By Administrator_India
President Donald Trump, who excoriated General Motors Co. on Friday and invoked emergency powers to compel the production of badly needed ventilators to tackle the coronavirus pandemic, has abruptly shifted gears to praise the automaker.
Trump, who has been on the defensive for not moving faster to compel the production of medical equipment, invoked the Defense Production Act for the first time on Friday, saying GM was wasting time in negotiations. GM had announced earlier on Friday, however, that it would begin quickly building ventilators.
On Sunday, GM vowed to move forward and released photos of its efforts to build ventilators at its Kokomo, Indiana plant.
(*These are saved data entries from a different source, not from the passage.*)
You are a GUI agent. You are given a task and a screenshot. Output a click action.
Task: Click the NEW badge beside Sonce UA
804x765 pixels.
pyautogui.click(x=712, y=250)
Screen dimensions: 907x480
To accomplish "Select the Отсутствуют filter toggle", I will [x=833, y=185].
GM’s manufacturing chief, Gerald Johnson, told Reuters the company aims to produce 10,000 ventilators a month by summer.
“No later than mid-April we expect to be up and running ventilators,” Johnson said, noting the ventilators will need U.S. regulatory approval, significant testing and that the company must train over 1,000 workers to assemble them.
GM has been working with ventilator firm Ventec Life Systems, numerous auto suppliers and other ventilator firms as officials warn the United States may need tens of thousands of additional ventilators.
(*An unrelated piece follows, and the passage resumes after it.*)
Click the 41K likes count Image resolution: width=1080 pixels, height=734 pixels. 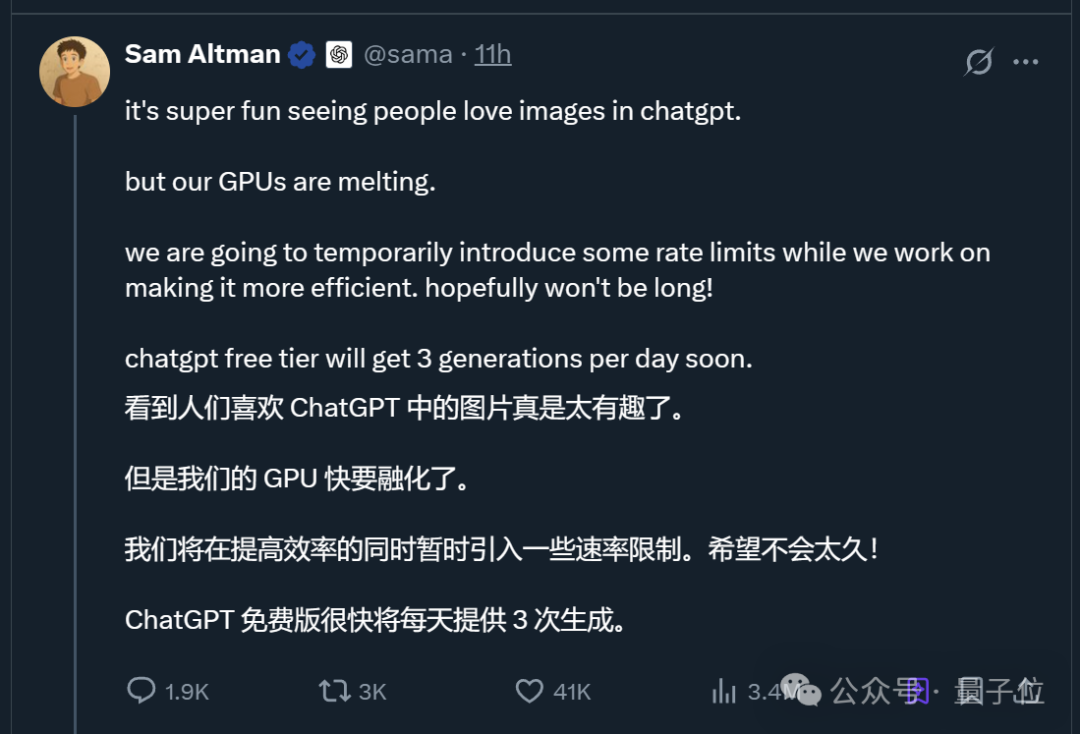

In any earlier tweet on Friday before GM’s announcement, Trump accused the automaker of wanting top dollar for its ventilators.
A GM spokesman said the company is doing the project “at cost” and will not make a profit.
Johnson said the automaker is spending tens of millions on retooling costs and that if supplier retooling costs are factored in, total retooling costs were in the hundreds of millions of dollars.